A STATUE of Charles Rennie Mackintosh has been adorned with a traffic cone in true Glasgow tradition.
It’s taken pranksters just ten days to add the extra accessory to the recently erected statute, located at the corner of Elliot Street and St Vincent Street in Finnieston.
Usually the traffic cone treatment is reserved for the now famous Duke of Wellington statue in the city centre, but it seems the Mackintosh sculpture has now been given the same dubious honour.
The new statue was officially unveiled by First Minister Nicola Sturgeon on December 10, the 90th anniversary of the famous designer’s death.
It shows Mackintosh perched on one of the chairs he designed for the city’s Argyle Street Tea Rooms.
The Glasgow tradition of giving the Duke of Wellington statue a traffic cone as a hat is thought to date back to the 1980s.

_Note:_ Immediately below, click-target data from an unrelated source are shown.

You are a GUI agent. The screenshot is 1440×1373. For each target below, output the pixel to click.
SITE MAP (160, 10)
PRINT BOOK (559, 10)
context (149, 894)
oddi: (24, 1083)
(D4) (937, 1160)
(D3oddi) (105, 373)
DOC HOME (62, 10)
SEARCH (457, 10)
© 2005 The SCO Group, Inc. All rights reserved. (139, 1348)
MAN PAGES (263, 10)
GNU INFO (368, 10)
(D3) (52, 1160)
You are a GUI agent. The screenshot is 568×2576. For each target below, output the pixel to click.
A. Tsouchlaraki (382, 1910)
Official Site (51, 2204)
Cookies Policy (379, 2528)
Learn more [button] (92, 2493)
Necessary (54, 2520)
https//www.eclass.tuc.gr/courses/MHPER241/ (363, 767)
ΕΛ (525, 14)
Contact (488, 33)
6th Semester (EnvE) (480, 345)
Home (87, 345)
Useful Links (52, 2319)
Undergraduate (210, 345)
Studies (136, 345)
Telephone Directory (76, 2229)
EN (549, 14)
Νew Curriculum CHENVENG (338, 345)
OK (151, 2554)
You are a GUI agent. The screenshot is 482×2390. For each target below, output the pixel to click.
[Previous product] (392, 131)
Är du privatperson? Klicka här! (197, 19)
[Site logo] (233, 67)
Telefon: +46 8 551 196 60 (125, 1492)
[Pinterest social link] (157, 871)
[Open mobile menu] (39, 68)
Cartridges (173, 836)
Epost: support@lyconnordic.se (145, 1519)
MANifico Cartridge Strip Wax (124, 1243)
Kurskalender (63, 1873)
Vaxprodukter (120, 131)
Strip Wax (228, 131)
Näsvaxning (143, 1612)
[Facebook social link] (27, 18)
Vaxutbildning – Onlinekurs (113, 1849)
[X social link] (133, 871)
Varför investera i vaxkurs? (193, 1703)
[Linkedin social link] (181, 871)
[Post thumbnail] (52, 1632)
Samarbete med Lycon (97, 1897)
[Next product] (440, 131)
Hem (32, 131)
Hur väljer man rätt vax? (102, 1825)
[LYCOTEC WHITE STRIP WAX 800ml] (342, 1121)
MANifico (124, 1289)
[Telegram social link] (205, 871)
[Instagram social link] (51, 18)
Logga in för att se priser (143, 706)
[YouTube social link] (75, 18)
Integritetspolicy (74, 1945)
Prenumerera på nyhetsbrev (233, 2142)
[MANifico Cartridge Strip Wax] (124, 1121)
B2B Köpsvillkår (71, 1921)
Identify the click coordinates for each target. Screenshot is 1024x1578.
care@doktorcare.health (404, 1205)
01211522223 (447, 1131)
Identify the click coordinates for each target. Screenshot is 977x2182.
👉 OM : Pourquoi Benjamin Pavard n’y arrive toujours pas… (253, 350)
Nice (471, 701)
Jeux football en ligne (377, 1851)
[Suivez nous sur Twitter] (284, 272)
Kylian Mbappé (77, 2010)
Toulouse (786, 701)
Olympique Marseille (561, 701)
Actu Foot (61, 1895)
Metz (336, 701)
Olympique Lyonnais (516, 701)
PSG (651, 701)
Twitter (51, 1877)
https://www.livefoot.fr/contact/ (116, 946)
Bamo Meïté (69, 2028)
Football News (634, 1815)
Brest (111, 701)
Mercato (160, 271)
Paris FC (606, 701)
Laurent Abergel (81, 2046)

There were plans to increase the height of the plinth back in 2013 to deter people from climbing up, but widespread public opposition, including a Facebook campaign and petition, forced plans to be withdrawn.
The statue was named in Lonely Planet’s guide to the top ten most bizarre monuments on Earth in 2011.
Their listing says: “Usually the horseback statue of the Duke of Wellington outside is cheekily crowned with a traffic cone; the authorities grumble, but it keeps happening and is now an icon.”
The cone-adorned statue featured in the Glasgow 2014 Commonwealth Games opening ceremony, as well as the film Trainspotting 2.
The council had to intervene during the summer when an incredible ten cones were perched precariously atop the Duke’s head.
A council spokesman said: “We absolutely understand that the cone on top of the duke’s head is a much loved Glasgow icon.
“But the precarious nature of the cones on the statue was creating a risk to passers-by and so the cones were removed.
“Anyone climbing on the statue is putting themselves and others at risk of harm.”